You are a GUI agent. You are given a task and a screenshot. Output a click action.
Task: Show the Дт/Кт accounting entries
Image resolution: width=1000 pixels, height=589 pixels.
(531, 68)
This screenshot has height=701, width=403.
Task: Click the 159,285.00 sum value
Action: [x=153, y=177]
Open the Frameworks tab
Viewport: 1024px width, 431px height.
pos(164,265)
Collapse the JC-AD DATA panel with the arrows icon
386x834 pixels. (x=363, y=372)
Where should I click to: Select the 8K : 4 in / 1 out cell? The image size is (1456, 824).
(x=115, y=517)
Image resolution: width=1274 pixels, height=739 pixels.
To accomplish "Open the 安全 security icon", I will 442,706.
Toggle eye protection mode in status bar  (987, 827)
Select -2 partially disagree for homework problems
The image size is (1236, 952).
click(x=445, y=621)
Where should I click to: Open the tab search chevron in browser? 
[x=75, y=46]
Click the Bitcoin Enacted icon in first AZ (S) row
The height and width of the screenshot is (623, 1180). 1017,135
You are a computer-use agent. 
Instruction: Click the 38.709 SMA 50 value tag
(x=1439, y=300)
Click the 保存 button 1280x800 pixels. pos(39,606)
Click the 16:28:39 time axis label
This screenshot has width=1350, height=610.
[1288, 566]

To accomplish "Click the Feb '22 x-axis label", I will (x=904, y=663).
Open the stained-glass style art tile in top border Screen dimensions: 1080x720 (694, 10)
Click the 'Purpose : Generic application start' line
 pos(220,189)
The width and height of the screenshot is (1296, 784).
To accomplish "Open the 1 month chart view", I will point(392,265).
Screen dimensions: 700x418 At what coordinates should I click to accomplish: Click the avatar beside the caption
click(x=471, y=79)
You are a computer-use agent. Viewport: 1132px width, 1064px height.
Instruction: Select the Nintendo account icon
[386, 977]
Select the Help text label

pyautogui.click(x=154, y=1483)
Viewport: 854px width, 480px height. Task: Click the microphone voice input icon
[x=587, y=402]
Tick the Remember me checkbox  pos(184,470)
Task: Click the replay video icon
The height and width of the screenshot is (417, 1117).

● **Prompt**
Pick out every line in the items above that contains the string "Viewport", and copy each of those lines. Matching is case-sensitive.

● **Response below**
Viewport: 1024px width, 431px height.
You are a computer-use agent. Viewport: 1132px width, 1064px height.
Viewport: 854px width, 480px height. Task: Click the microphone voice input icon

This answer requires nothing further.